══ Dataset entries

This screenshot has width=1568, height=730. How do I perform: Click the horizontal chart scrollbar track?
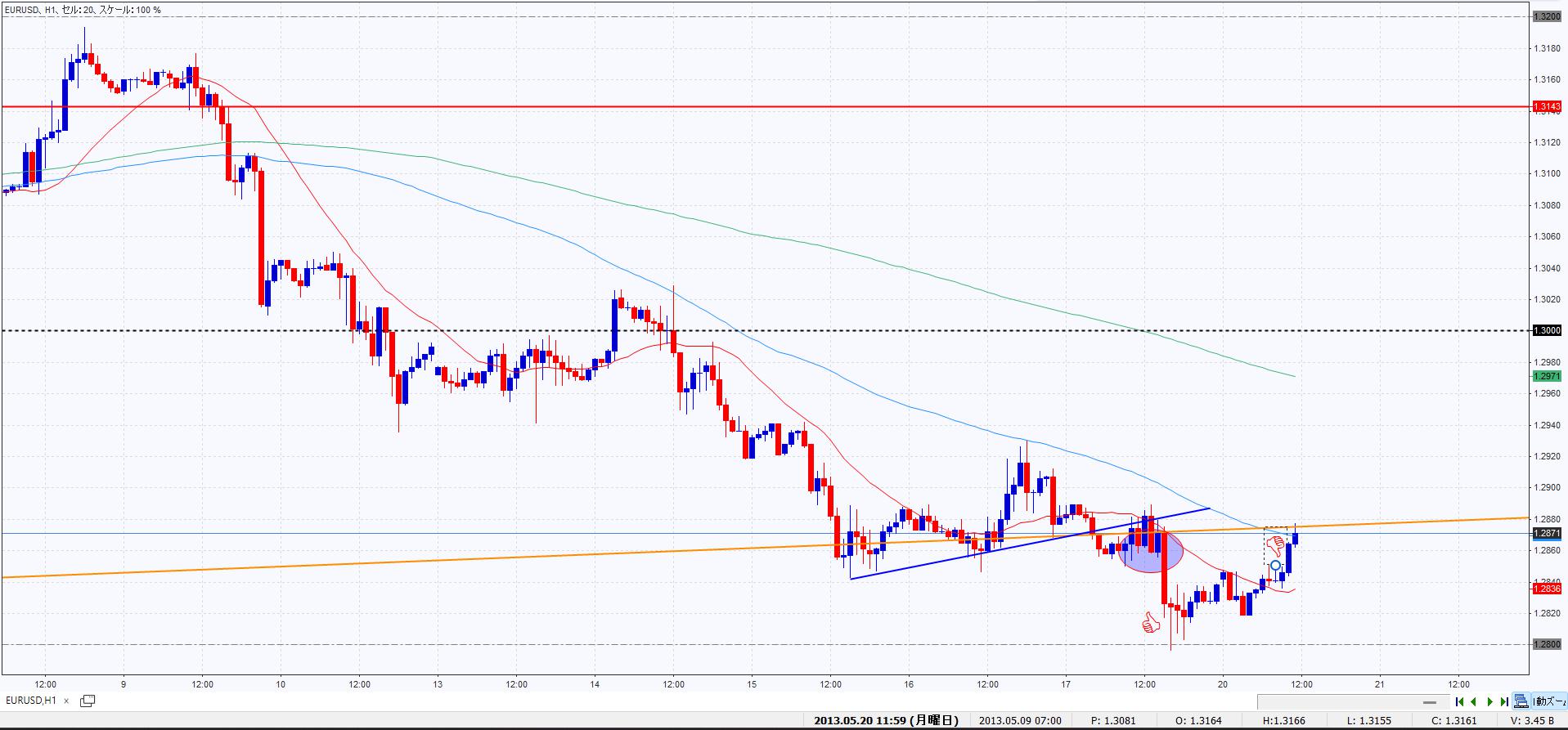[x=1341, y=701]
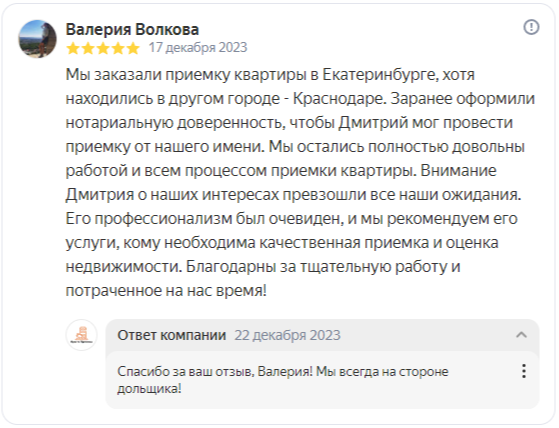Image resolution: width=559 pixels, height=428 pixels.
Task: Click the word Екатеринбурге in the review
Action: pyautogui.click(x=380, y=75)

════
══ Dataset entries

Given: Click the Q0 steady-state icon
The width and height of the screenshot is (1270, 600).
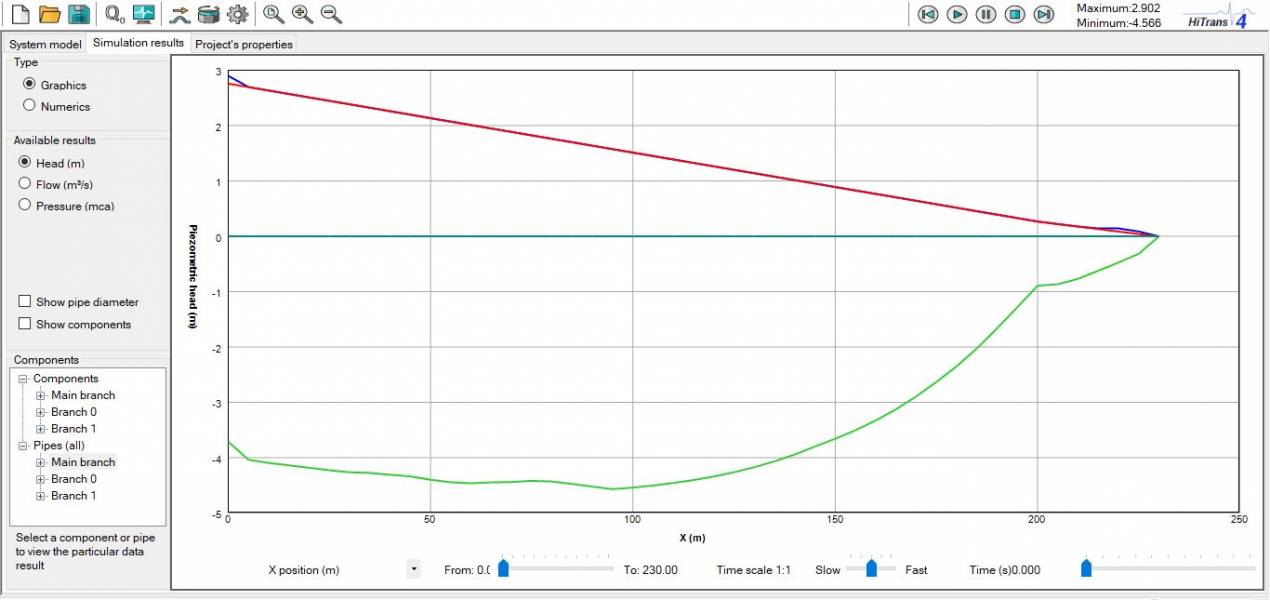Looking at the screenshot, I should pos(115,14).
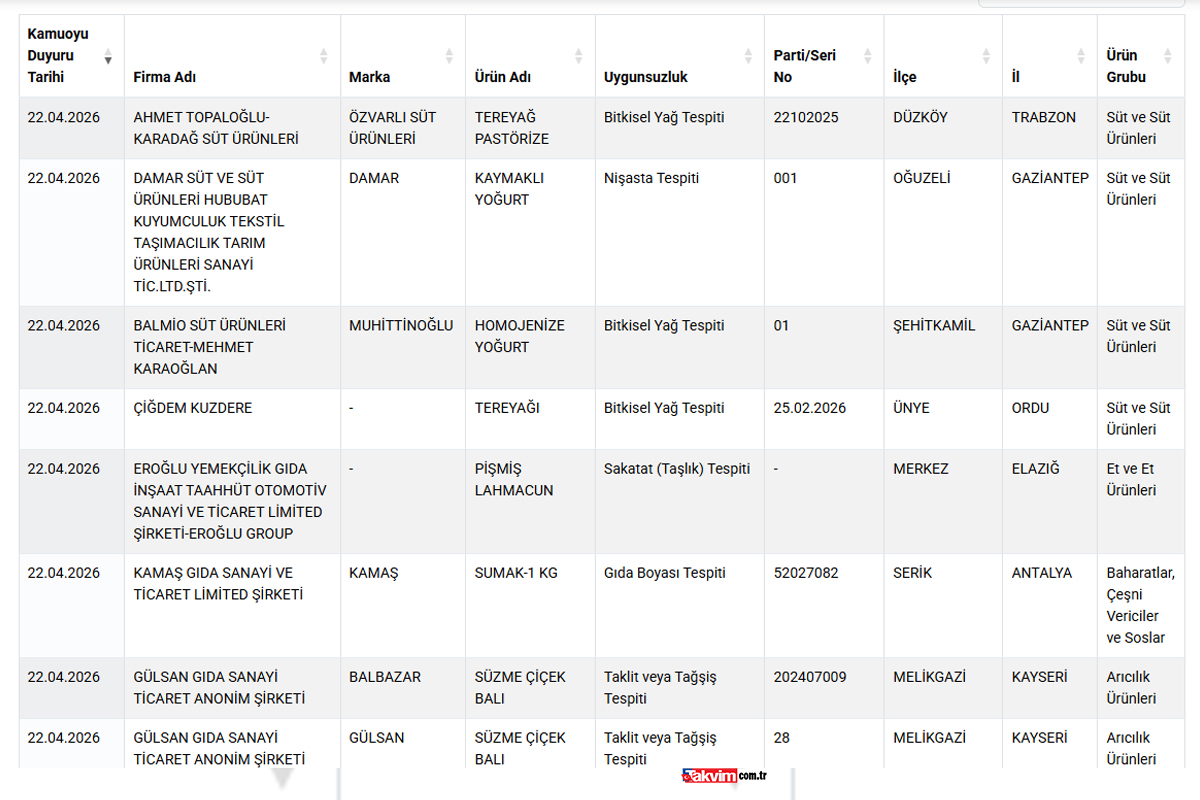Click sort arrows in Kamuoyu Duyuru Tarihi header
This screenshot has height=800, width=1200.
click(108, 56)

════

## Directive
Reproduce the items word for word, beginning with the line that contains "This screenshot has width=1568, height=730." and continuing through the line that contains "Action: pyautogui.click(x=380, y=75)". Omit the pictures.

## The answer
This screenshot has width=1568, height=730. How do I perform: Click the horizontal chart scrollbar track?
[x=1341, y=701]
Image resolution: width=559 pixels, height=428 pixels.
Task: Click the word Екатеринбурге in the review
Action: pyautogui.click(x=380, y=75)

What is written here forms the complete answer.